MATERIAL PROVIDED:
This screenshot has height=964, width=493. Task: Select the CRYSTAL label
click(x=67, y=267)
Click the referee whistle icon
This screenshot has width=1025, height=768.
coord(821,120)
* * *
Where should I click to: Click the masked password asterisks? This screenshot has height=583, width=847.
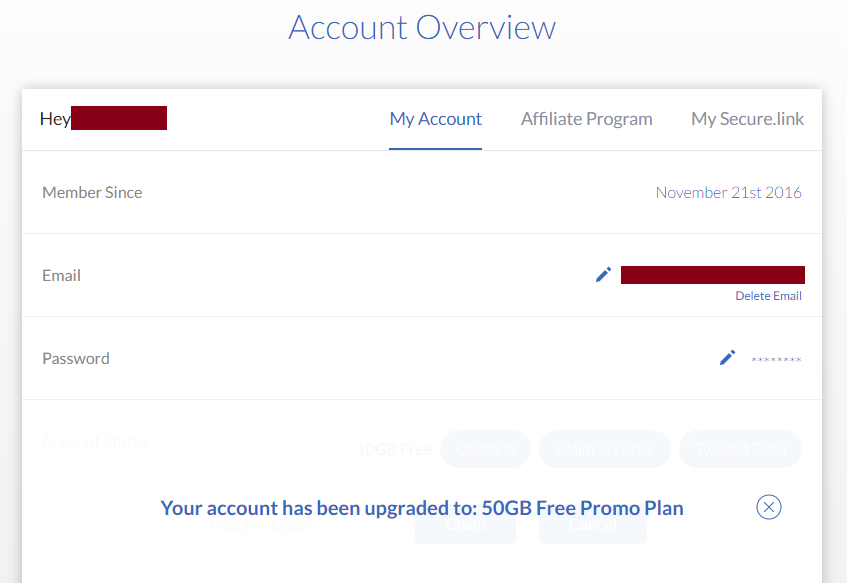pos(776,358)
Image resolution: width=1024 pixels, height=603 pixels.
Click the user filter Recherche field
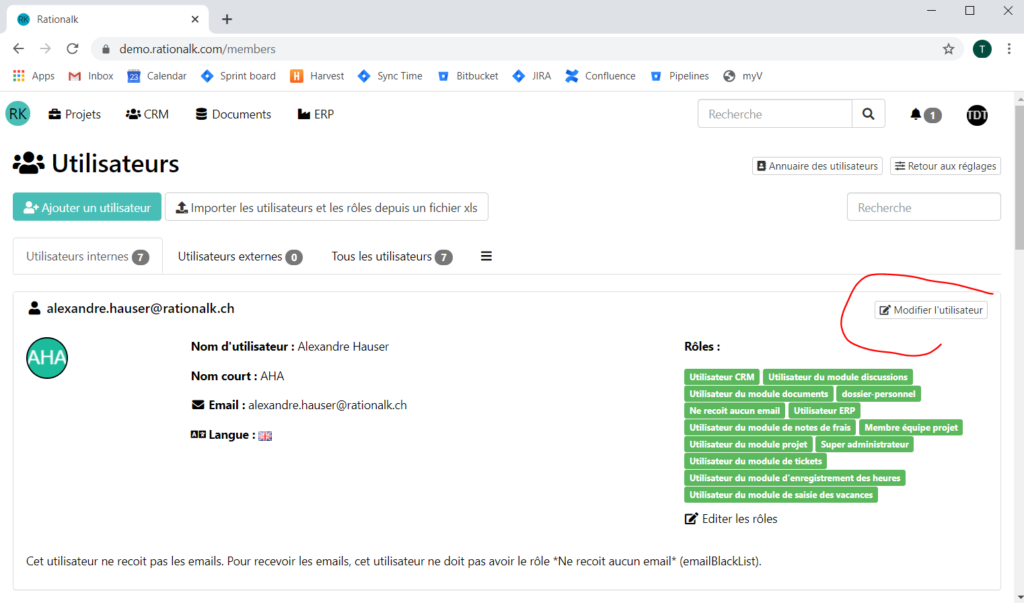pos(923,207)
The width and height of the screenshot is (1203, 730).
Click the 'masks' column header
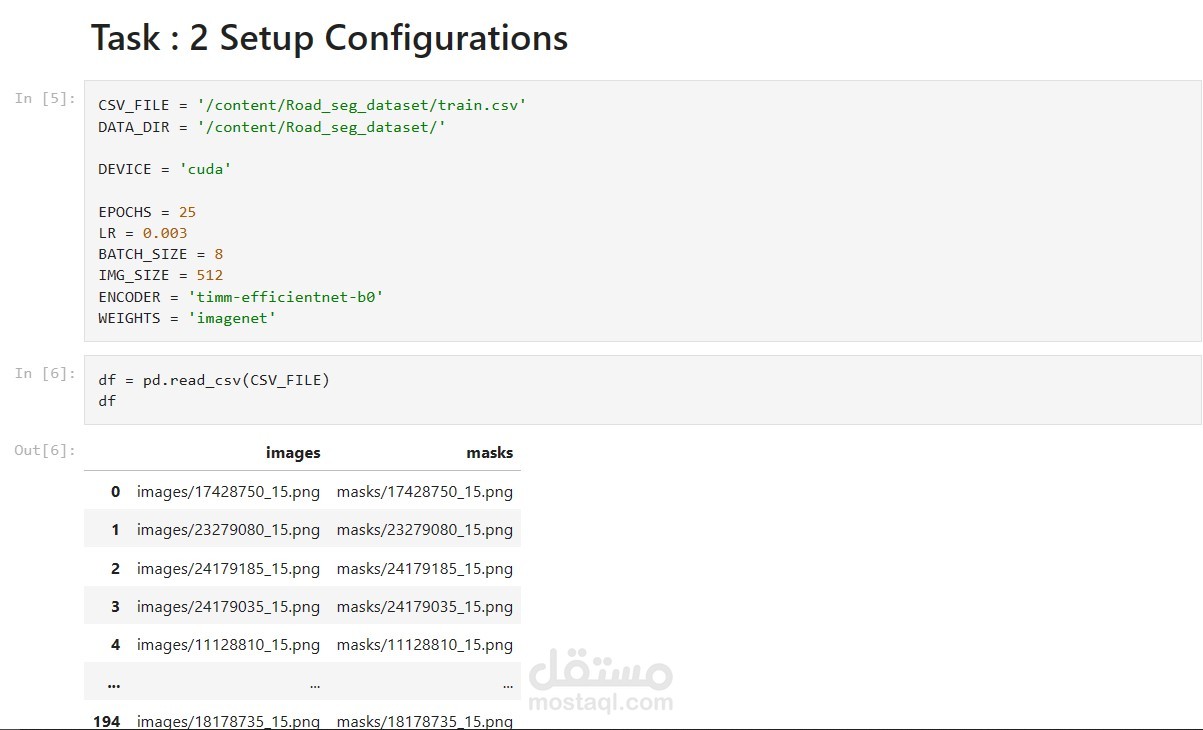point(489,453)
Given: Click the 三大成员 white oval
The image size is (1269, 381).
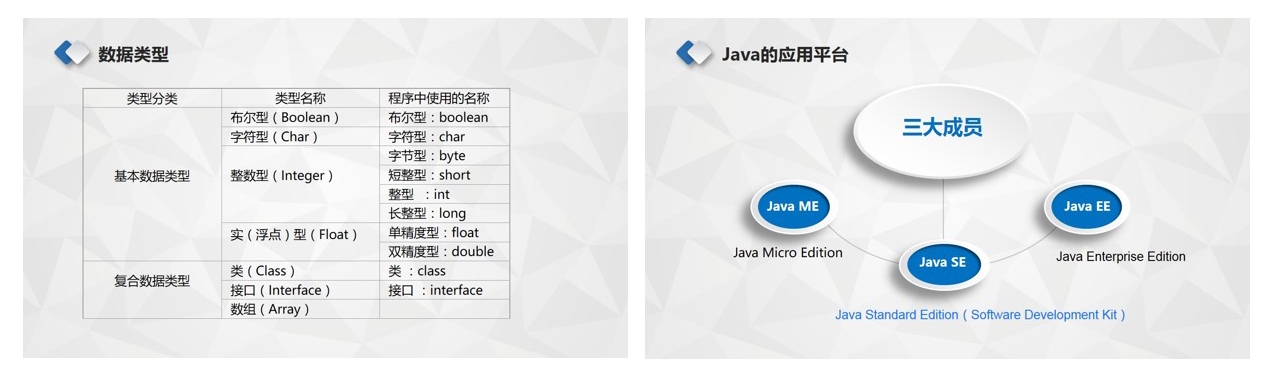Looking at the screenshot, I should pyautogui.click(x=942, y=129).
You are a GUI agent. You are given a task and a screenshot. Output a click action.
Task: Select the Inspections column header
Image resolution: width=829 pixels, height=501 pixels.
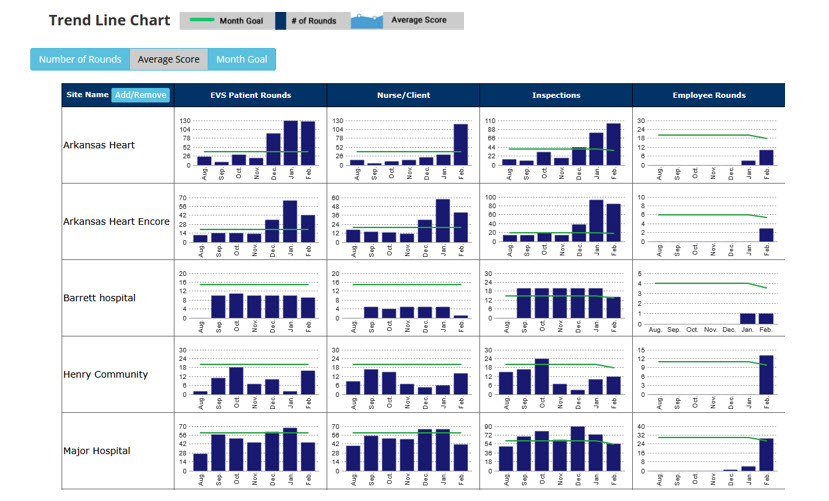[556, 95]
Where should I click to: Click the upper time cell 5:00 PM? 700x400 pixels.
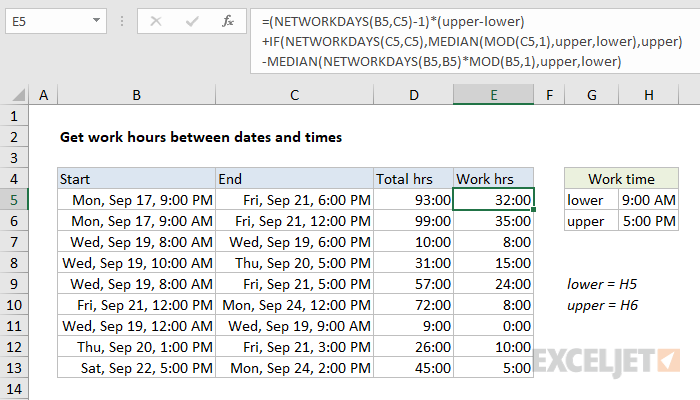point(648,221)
...
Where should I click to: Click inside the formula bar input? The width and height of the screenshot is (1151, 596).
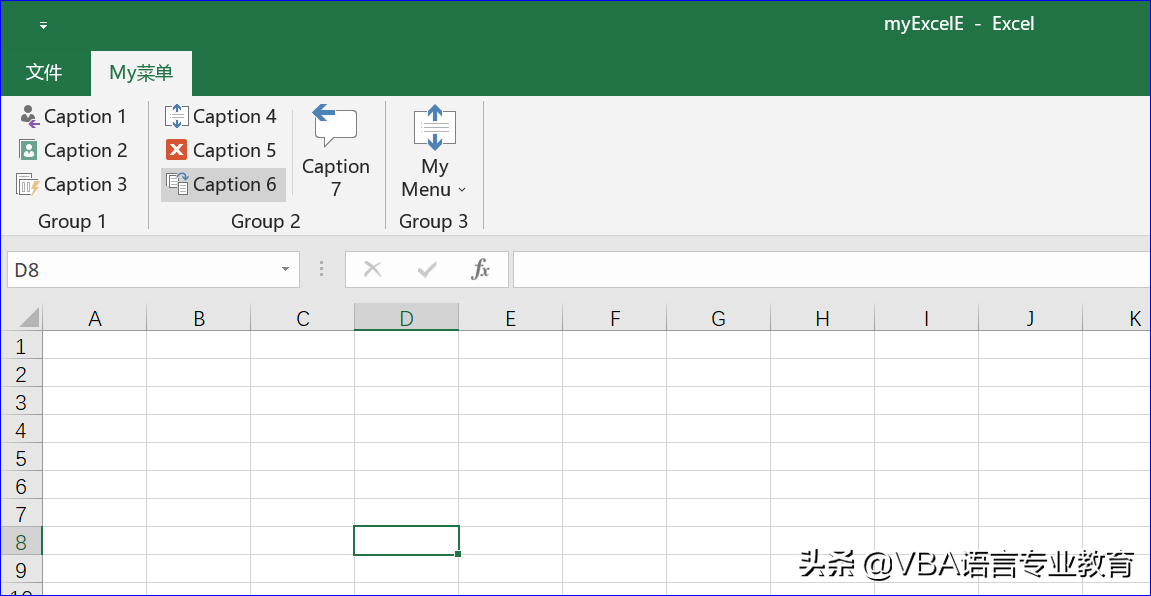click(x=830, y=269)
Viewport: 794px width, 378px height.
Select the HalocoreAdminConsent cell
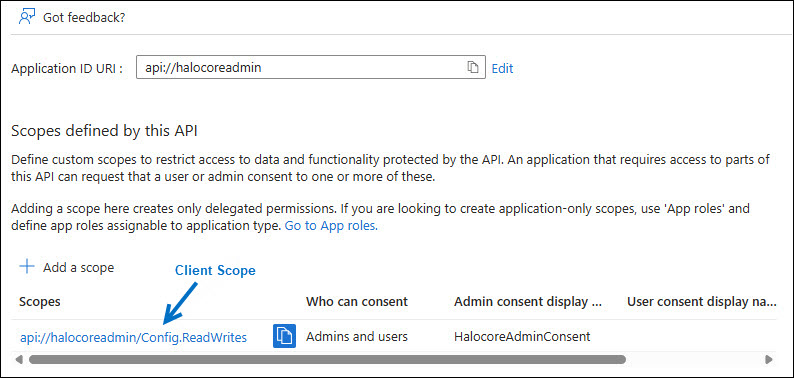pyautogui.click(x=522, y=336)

TASK BRIEF:
From the listing above, repeat only the lines between the line containing "Image resolution: width=1024" and the line containing "Given: Click the 三大成员 white oval", those two included. Pictures are not part of the copy.

REPLY TO THE EXERCISE:
Image resolution: width=1024 pixels, height=603 pixels.
Click the user filter Recherche field
pos(923,207)
The width and height of the screenshot is (1203, 730).
Click the 'masks' column header
point(489,453)
Given: Click the 三大成员 white oval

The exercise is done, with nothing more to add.